## O que fazer
Copie sem nenhuma alteração a parte do trecho sobre identidade de gênero que vai de "Os trabalhos dos" até "Muinck Keizer-Schrama, 1998).".

## Trecho
------------------------------------------------

Os trabalhos dos adeptos desta corrente consideram, portanto, que a educação de uma criança com condição física de intersexo, criada sem ambigüidade em relação ao sexo designado é mais relevante para o desenvolvimento da identidade de gênero que seu sexo cromossômico. Dessa forma, se a criação for consistente com o sexo designado, nenhuma confusão de identidade/papel de gênero seria encontrada (Rosenwald, conforme citado em Hurtig, Radhakrishnan, Reyes & Rosenthal, 1983; Zucker, Bradley & Hughes, 1987; Slijper, Drop, Molenaar & de Muinck Keizer-Schrama, 1998).
Tal abordagem sugere que a designação sexual seja efetuada o mais rápido possível, preferencialmente antes dos 24 meses de idade, período no qual a identidade de gênero ainda seria inconstante e passível de alteração. Após esse período de consolidação, qualquer modificação poderia acarretar o surgimento de Desordem de Identidade de Gênero e outros distúrbios psicopatológicos (Slijper, 1998; Braz, Donda, Sobreiro, Monteiro, Marques & Mustachi, 1991). Em relação ao diagnóstico de Desordem de Identidade de Gênero, é importante salientar que foram introduzidos novos critérios diagnósticos no DSM-IV. Assim, quando se refere à criança, o critério A especifica, como comportamentos de identificação de gênero cruzado: o desejo de ser de outro sexo, vontade de se vestir de acordo com o outro sexo, assumir papéis estereotipados como do outro sexo, brincar com brinquedos contra-estereotipados e preferência por se envolver em atividades com pares do outro sexo. Em adultos, são considerados os sentimentos e crenças relatados pelo indivíduo. O critério B refere-se aos sentimentos de desconforto com relação ao seu próprio sexo, incluindo fatores anatômicos ou aversão por atividades ligadas ao mesmo sexo e/ou vestir-se de acordo com o estereótipo correspondente ao seu sexo (Bradley & Zucker, 1997).

------------------------------------------------

## Itens fornecidos

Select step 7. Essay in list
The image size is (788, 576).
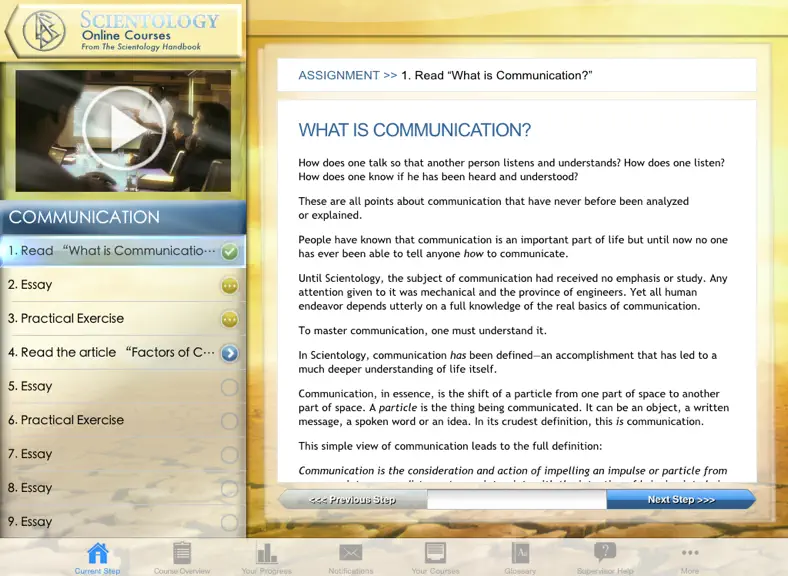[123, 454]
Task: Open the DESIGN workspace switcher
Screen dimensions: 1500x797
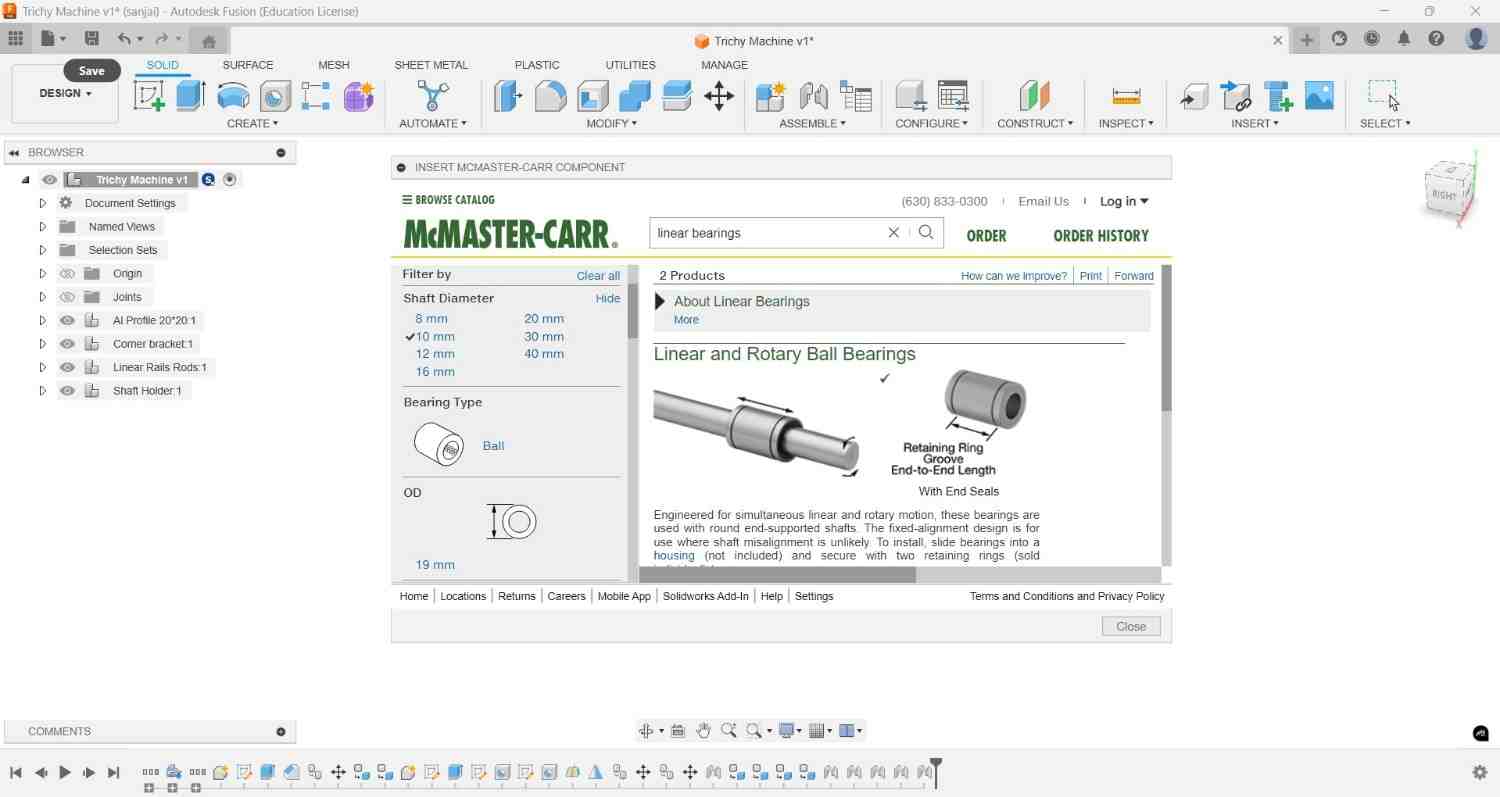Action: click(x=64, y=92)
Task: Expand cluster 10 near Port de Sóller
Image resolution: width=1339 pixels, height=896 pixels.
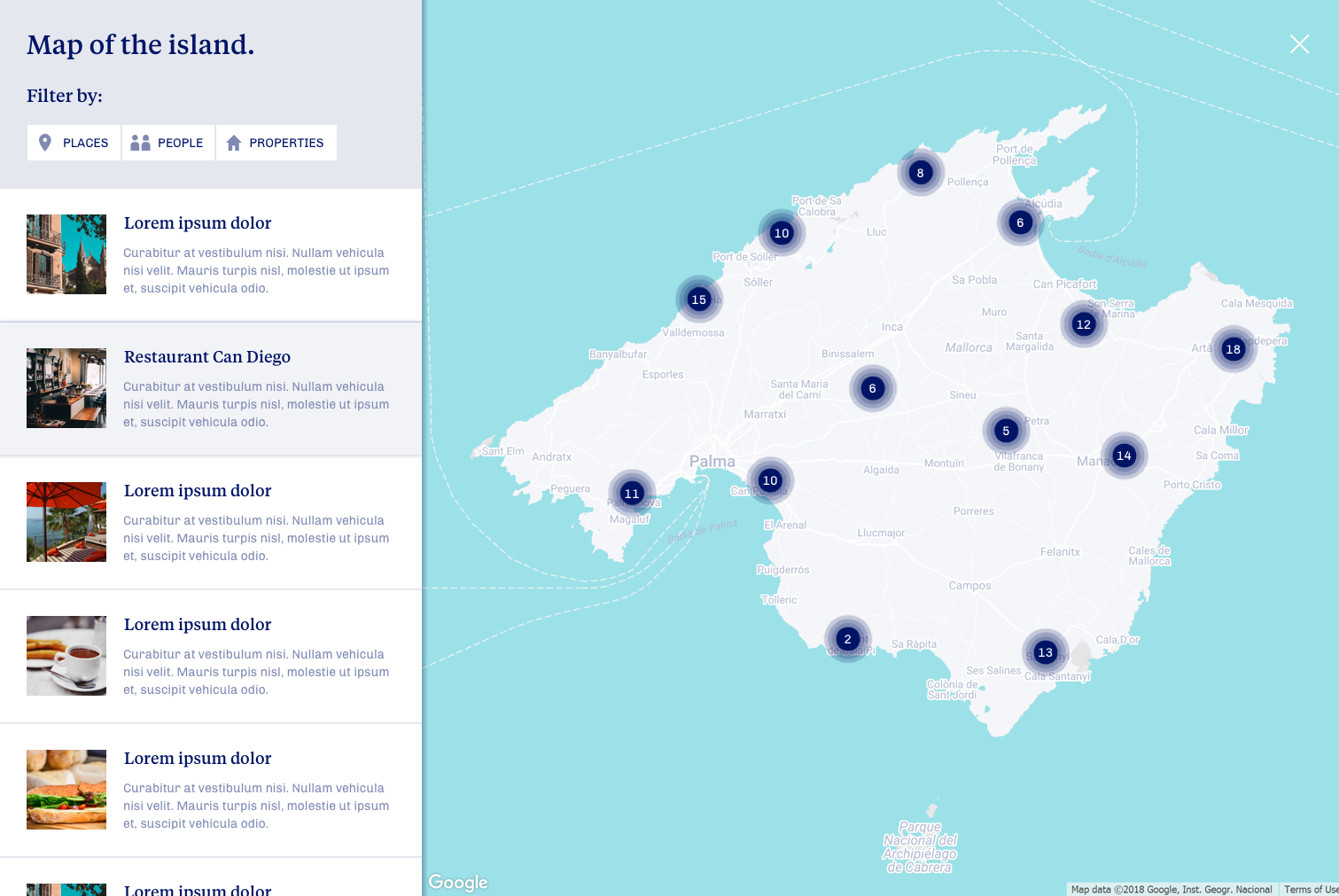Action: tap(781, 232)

------------------------------------------------

## Resultado
Os trabalhos dos adeptos desta corrente consideram, portanto, que a educação de uma criança com condição física de intersexo, criada sem ambigüidade em relação ao sexo designado é mais relevante para o desenvolvimento da identidade de gênero que seu sexo cromossômico. Dessa forma, se a criação for consistente com o sexo designado, nenhuma confusão de identidade/papel de gênero seria encontrada (Rosenwald, conforme citado em Hurtig, Radhakrishnan, Reyes & Rosenthal, 1983; Zucker, Bradley & Hughes, 1987; Slijper, Drop, Molenaar & de Muinck Keizer-Schrama, 1998).